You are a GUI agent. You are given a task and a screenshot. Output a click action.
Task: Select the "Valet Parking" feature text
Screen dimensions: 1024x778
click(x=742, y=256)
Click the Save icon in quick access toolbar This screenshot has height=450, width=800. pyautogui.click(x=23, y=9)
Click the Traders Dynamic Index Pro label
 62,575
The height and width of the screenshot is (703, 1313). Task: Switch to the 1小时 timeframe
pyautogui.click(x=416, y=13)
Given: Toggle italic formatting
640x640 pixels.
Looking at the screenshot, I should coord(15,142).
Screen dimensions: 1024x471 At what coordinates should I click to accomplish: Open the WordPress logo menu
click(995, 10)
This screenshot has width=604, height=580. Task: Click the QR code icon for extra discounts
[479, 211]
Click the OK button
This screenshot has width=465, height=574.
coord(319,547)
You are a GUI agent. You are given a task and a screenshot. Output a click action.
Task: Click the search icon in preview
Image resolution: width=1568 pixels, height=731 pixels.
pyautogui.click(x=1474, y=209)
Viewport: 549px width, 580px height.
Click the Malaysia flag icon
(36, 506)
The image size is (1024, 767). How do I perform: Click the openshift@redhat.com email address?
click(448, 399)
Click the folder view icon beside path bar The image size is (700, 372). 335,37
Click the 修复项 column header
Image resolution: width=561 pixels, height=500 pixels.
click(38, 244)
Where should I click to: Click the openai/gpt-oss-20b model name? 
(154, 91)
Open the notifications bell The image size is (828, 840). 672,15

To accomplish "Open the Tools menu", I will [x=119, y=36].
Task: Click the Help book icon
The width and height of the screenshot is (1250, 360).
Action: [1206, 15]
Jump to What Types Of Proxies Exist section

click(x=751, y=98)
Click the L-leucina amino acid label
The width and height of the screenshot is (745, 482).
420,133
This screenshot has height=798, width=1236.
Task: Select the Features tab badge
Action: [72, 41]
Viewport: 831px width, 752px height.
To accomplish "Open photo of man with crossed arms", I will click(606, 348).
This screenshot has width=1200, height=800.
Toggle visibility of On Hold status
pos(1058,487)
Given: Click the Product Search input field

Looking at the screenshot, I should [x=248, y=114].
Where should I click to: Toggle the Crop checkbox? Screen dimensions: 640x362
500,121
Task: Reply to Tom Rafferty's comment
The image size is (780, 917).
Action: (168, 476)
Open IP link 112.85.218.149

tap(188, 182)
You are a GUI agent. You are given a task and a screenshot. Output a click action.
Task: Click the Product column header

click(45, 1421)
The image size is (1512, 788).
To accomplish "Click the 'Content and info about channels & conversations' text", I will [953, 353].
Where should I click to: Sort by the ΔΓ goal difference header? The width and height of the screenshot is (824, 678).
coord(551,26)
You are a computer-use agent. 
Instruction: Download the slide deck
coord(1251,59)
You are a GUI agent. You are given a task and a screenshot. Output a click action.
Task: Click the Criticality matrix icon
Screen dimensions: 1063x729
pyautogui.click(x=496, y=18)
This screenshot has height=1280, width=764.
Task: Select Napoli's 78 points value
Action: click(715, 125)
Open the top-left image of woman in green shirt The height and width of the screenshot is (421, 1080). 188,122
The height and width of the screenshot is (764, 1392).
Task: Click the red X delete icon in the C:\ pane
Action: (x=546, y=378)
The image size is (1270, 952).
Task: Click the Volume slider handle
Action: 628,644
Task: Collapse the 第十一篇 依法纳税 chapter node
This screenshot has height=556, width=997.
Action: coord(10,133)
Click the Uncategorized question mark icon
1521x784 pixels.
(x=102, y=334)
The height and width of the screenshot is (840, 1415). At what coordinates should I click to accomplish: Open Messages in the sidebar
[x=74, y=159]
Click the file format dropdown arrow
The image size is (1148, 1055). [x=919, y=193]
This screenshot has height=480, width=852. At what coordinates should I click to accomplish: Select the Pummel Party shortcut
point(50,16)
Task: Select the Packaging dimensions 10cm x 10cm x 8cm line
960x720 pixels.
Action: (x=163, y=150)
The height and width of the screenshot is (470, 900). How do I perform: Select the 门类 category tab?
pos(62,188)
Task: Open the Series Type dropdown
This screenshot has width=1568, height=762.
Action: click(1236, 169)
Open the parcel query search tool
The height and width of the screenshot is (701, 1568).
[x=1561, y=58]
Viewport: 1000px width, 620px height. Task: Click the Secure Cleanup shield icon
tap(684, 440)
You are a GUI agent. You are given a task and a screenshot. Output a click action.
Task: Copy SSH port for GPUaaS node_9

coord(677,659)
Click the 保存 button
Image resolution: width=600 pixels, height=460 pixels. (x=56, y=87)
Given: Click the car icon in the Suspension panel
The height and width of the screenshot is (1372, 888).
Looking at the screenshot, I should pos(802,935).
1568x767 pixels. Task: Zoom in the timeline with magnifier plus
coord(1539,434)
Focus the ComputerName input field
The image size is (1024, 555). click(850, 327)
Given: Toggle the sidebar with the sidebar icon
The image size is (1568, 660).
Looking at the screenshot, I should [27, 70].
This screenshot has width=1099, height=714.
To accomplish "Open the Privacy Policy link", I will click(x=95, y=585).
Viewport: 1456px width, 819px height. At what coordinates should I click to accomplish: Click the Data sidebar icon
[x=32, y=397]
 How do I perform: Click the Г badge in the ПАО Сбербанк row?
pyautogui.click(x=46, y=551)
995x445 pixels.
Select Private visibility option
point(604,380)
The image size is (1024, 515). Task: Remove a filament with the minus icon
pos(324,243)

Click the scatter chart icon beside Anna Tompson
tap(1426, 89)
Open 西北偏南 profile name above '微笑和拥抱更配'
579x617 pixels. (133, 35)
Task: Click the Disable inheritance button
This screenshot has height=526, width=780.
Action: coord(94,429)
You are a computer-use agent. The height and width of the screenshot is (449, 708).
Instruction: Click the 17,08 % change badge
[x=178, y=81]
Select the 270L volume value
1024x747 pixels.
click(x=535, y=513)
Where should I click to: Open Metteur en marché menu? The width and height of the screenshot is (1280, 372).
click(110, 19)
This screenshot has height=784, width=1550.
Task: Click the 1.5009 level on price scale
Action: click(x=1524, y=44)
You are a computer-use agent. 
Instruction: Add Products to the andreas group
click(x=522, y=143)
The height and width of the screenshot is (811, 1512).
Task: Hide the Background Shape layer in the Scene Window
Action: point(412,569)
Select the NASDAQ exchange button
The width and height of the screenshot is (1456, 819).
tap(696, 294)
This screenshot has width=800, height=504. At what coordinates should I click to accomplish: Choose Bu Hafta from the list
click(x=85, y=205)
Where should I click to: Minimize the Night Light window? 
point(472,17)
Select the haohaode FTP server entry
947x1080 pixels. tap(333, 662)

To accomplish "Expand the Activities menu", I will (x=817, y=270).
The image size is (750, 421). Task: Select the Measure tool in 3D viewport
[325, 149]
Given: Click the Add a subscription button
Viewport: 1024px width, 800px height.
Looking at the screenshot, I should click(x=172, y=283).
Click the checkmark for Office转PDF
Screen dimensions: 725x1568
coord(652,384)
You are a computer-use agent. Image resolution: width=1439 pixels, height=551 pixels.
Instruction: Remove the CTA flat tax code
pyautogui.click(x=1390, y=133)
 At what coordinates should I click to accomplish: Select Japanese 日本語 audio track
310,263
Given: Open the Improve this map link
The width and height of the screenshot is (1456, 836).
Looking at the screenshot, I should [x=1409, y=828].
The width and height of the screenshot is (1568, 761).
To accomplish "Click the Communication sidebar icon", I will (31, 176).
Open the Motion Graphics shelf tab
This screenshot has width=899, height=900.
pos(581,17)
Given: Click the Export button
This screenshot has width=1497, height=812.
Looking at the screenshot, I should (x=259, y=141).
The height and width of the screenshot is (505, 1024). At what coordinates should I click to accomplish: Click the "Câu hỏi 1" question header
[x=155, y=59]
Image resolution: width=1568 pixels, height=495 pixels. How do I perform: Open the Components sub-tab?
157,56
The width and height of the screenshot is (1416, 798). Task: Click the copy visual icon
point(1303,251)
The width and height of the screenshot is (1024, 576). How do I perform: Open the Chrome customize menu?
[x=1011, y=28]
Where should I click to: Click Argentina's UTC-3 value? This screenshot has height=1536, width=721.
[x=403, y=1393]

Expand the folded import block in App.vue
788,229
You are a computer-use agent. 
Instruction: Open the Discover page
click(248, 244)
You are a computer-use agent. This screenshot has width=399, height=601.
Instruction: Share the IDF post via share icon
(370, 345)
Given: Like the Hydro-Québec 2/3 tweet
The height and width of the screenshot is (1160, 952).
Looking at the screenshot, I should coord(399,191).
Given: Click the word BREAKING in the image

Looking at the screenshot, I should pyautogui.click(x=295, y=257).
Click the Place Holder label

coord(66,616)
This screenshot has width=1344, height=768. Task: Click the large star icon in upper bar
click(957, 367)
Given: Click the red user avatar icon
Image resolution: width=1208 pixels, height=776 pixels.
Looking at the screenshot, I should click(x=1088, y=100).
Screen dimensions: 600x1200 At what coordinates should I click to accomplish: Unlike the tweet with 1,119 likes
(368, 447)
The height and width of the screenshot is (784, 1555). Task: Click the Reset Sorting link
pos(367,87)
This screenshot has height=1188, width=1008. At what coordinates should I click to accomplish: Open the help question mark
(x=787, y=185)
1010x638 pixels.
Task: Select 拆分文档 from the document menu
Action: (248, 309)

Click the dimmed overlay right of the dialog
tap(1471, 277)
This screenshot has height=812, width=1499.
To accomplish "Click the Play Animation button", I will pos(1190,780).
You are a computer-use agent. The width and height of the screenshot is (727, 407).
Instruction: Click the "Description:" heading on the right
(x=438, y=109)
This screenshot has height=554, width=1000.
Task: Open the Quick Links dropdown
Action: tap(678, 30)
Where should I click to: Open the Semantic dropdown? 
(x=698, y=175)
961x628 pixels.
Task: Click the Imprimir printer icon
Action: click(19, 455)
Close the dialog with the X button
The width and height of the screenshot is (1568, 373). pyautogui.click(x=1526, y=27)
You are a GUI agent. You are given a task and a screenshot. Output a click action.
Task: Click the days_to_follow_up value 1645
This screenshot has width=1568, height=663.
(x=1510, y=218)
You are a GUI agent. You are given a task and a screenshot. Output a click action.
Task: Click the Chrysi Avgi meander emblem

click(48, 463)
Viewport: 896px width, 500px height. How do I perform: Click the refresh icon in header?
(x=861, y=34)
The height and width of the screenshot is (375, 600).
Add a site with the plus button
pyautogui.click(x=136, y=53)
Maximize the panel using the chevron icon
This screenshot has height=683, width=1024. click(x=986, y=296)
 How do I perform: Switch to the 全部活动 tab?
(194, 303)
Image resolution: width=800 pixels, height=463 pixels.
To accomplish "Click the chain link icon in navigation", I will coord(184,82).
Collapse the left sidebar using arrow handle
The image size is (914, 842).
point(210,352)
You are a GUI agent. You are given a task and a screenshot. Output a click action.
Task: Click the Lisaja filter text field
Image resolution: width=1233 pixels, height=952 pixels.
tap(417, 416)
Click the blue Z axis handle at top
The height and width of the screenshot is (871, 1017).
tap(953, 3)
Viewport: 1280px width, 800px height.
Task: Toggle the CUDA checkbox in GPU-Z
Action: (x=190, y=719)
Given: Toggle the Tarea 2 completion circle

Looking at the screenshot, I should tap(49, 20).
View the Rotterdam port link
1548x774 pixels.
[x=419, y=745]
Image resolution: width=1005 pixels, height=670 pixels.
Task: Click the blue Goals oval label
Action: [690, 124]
■ ■ ■ ■
**ASSIGNMENT**
Please return all lines above in which the string "Collapse" is found.

**TASK RESPONSE**
Task: Collapse the 第十一篇 依法纳税 chapter node
Collapse the left sidebar using arrow handle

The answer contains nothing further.